[AIM OF THE TASK]
Put the lines of the listing below that run from the line containing "This screenshot has height=1080, width=1920." through the line containing "coordinates (94, 1703).", inclusive, into a JSON list of strings, one string per line. Leave out any blank lines.

[DATASET RECORDS]
(begin)

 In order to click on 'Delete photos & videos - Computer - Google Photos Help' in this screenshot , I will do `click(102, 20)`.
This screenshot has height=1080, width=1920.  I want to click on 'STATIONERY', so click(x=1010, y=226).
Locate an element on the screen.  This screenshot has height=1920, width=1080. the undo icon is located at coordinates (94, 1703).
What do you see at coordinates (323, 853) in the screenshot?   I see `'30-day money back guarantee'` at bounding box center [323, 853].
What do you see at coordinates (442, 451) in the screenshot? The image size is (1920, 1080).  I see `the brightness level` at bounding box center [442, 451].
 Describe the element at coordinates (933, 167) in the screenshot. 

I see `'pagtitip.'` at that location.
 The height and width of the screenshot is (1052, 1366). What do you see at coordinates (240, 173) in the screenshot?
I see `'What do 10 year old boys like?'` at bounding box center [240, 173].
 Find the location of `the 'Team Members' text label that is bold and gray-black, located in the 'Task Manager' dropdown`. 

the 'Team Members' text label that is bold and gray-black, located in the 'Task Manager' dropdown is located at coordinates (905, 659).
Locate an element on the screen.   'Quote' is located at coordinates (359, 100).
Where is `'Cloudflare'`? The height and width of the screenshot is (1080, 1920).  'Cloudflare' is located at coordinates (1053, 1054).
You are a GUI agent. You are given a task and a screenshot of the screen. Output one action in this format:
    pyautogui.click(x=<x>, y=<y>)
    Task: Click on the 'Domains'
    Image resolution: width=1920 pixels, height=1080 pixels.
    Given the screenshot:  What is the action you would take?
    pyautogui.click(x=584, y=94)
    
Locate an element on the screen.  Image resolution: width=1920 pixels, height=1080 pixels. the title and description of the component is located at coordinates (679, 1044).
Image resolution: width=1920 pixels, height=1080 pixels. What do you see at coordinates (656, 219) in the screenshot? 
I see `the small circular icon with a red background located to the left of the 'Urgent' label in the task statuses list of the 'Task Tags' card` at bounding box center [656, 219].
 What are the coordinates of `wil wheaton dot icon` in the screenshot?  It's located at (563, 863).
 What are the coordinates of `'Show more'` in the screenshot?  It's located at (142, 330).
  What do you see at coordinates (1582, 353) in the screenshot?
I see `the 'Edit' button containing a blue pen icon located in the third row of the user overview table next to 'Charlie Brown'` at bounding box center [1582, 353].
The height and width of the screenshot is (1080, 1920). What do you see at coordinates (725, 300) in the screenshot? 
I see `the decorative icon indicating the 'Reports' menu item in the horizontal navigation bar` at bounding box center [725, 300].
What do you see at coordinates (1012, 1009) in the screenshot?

(end)

[THE ANSWER]
[
  "This screenshot has height=1080, width=1920.  I want to click on 'STATIONERY', so click(x=1010, y=226).",
  "Locate an element on the screen.  This screenshot has height=1920, width=1080. the undo icon is located at coordinates (94, 1703)."
]